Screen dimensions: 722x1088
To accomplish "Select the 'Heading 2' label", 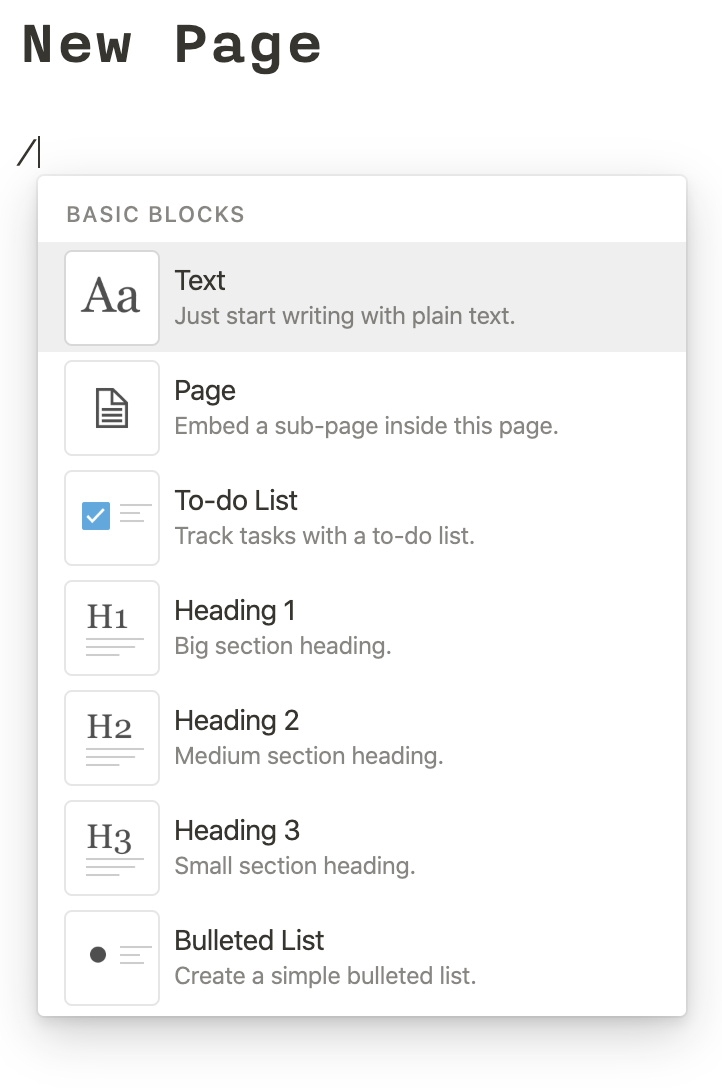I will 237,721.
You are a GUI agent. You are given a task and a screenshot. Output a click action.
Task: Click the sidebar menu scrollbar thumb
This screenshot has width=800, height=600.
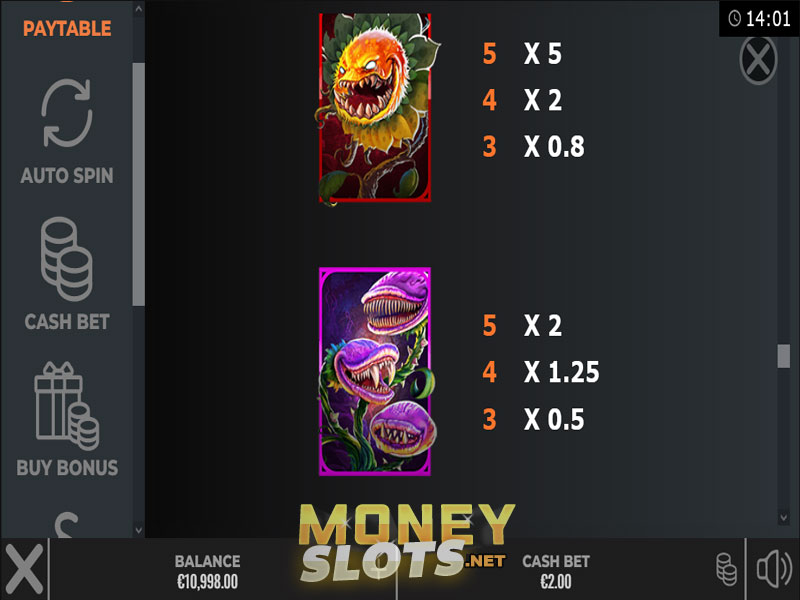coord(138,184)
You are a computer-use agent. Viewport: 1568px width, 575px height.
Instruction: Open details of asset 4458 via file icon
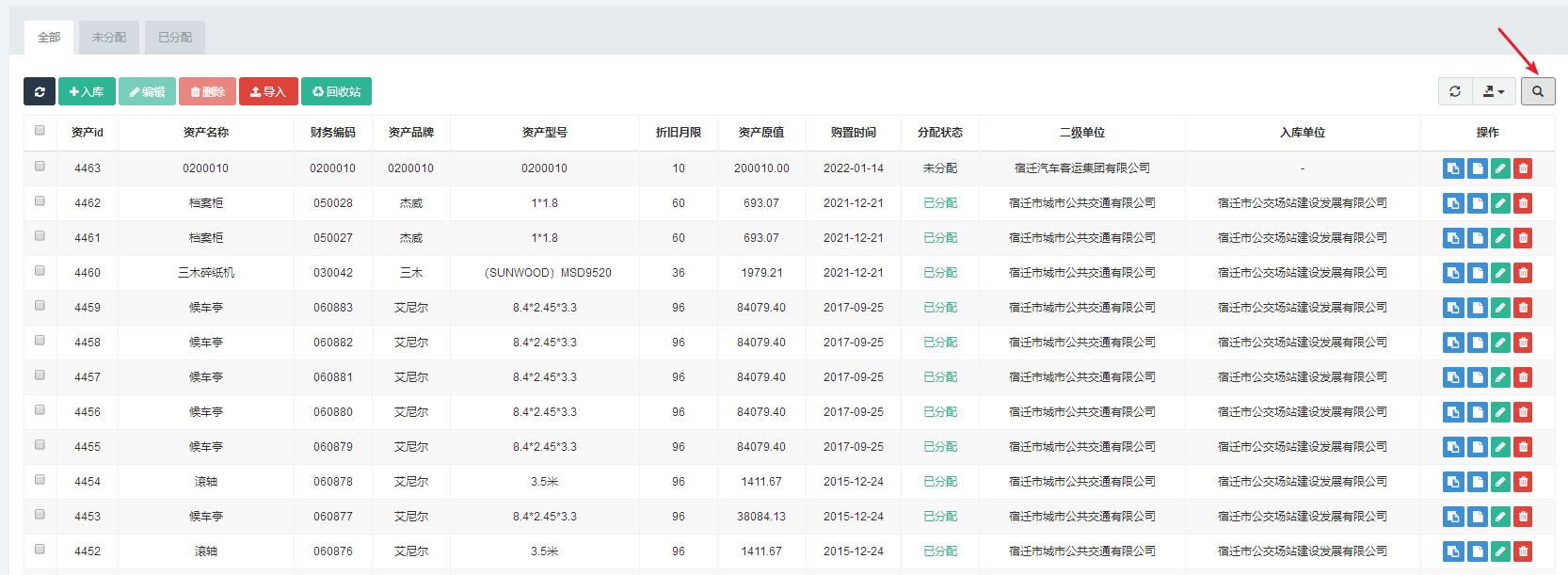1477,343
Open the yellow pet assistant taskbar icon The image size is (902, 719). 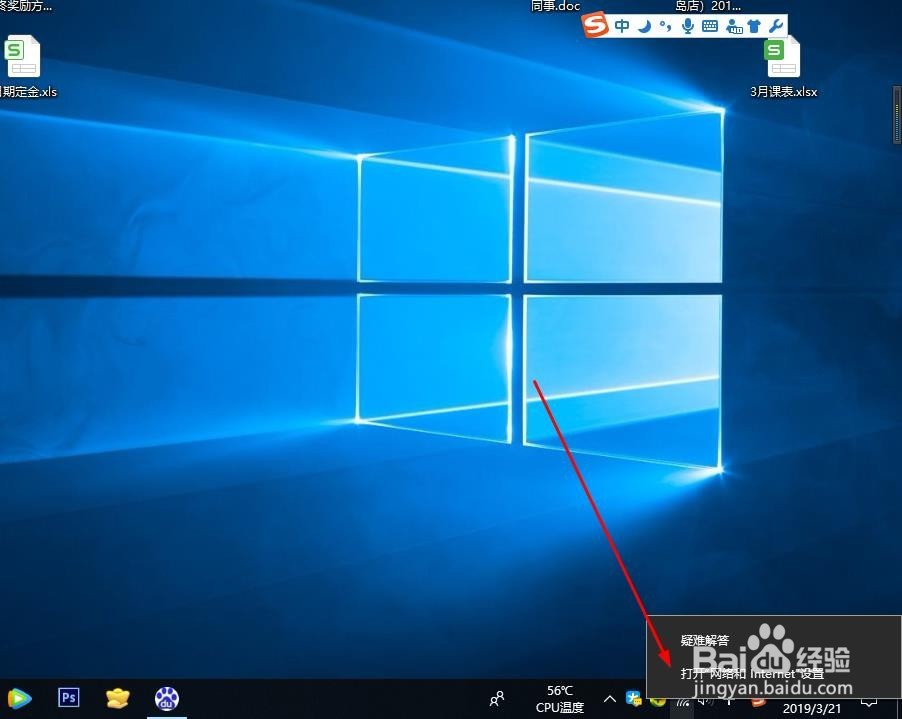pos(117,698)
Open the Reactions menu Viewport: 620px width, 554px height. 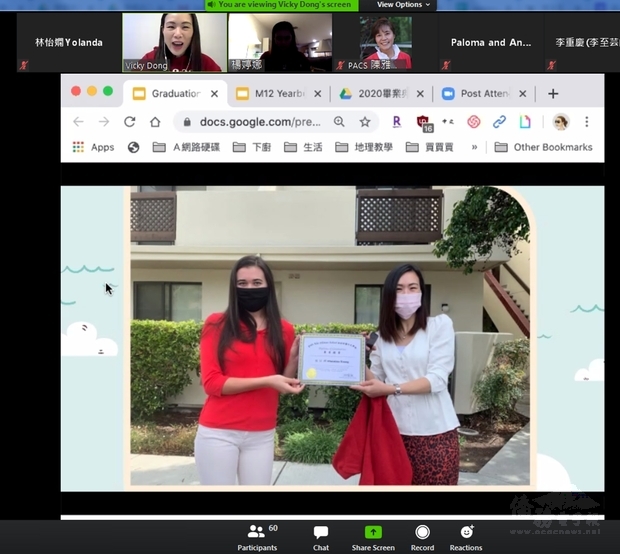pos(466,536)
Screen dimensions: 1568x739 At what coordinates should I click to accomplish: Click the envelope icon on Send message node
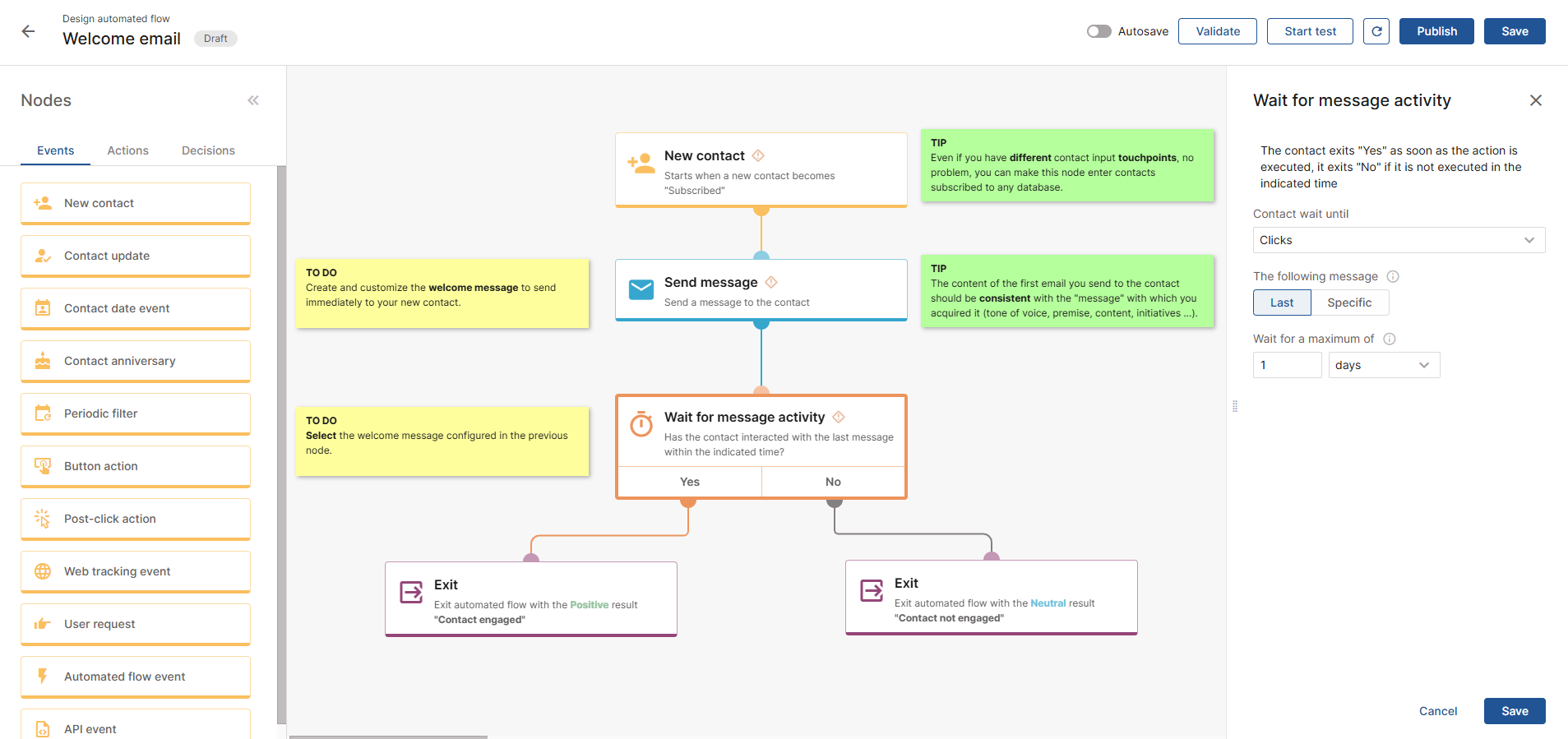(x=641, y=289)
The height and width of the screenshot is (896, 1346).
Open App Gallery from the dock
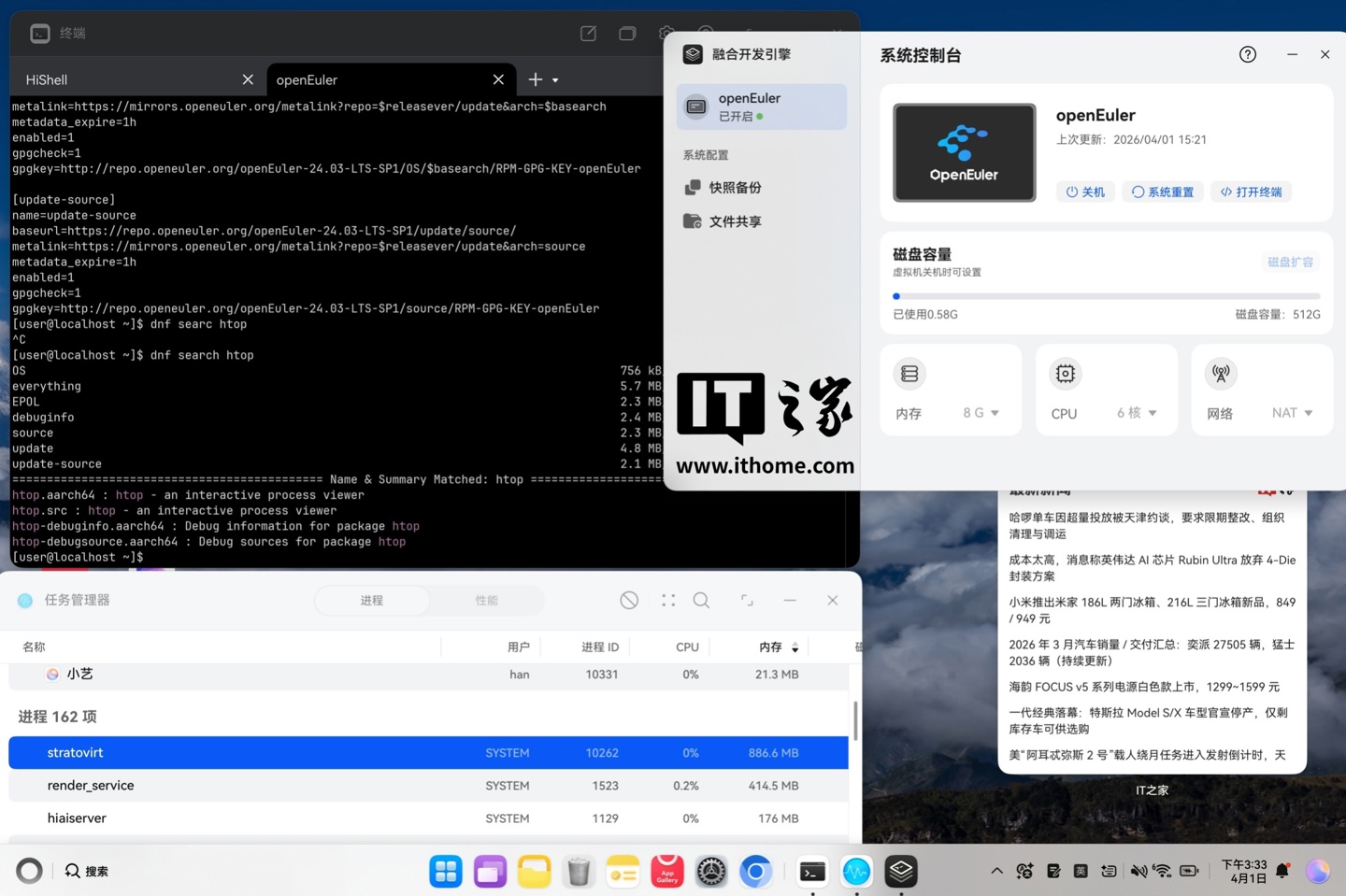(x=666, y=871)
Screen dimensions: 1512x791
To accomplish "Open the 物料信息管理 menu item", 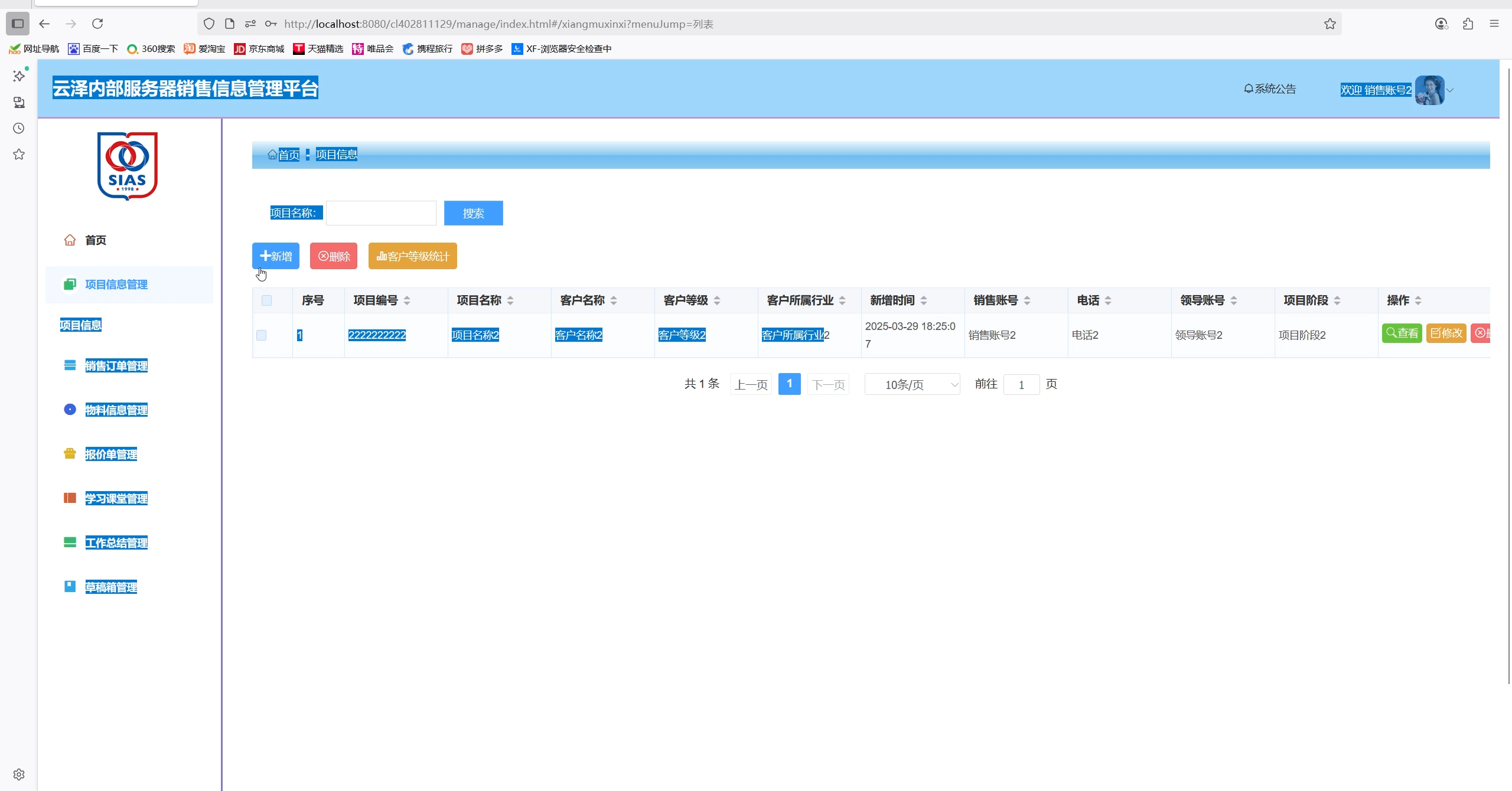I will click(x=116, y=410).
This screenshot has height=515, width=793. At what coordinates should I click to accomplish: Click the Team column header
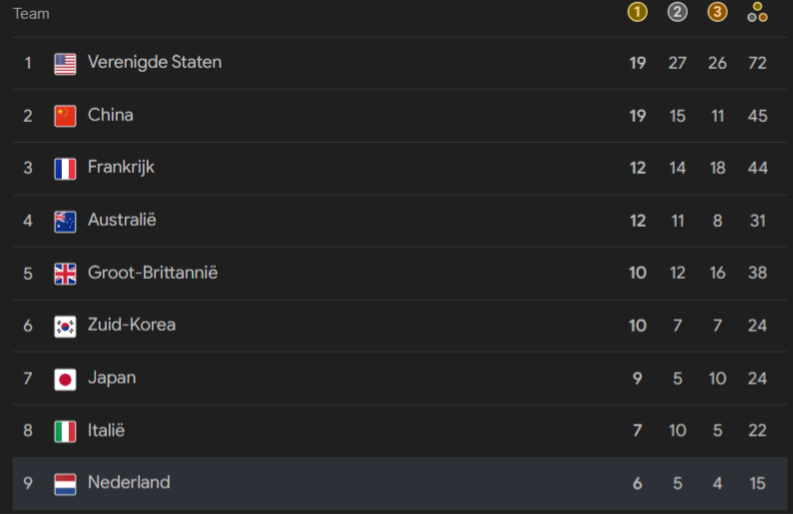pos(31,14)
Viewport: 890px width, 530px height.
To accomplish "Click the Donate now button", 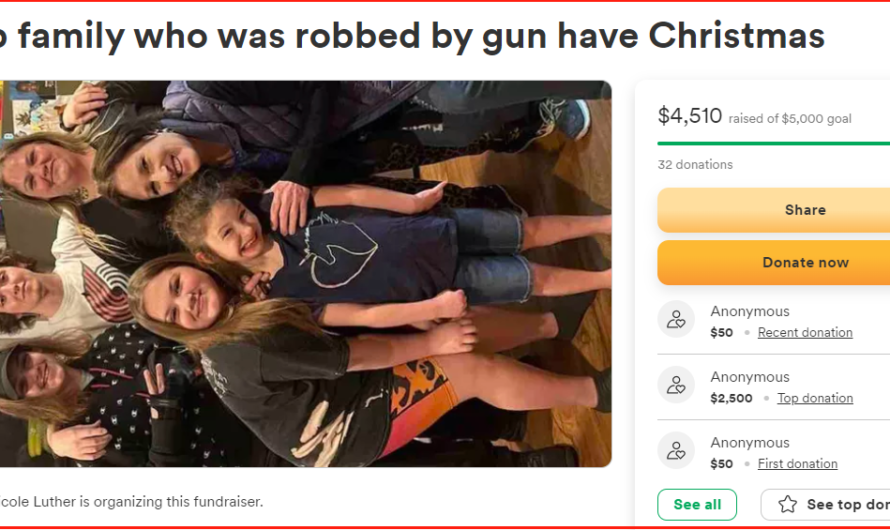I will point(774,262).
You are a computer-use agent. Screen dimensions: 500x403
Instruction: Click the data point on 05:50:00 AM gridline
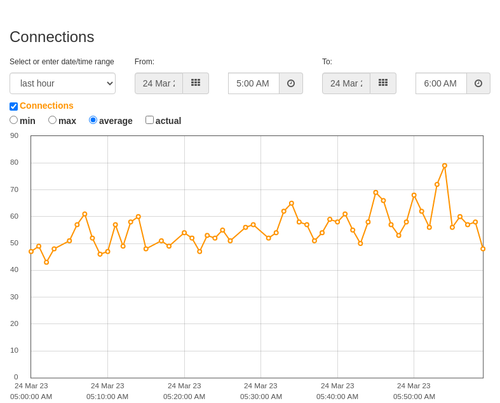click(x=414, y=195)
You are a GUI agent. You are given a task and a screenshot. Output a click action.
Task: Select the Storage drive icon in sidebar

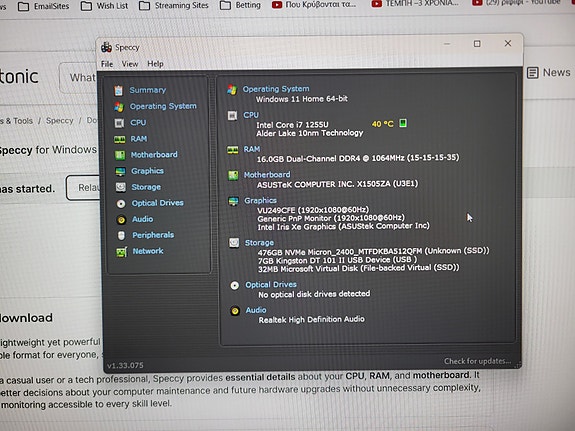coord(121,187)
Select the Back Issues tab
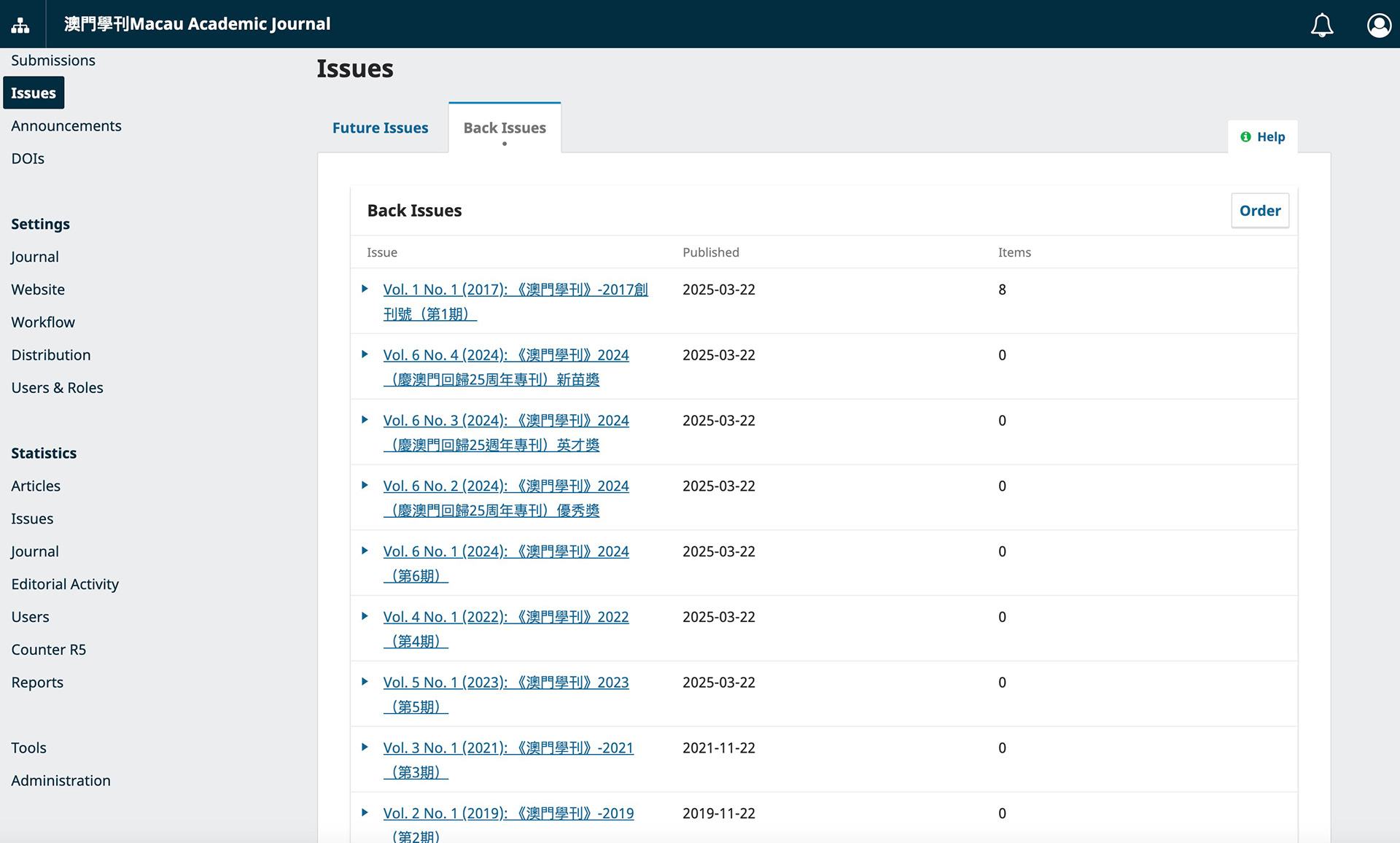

__Task__:
Identify every line of the data that contains the word "coordinates", matching case exactly, and copy each one.

__Final result__:
Screen dimensions: 1568x739 At what coordinates should I click to accomplish: Click the envelope icon on Send message node
This screenshot has height=515, width=793. At what coordinates should I click to accomplish: Click the Team column header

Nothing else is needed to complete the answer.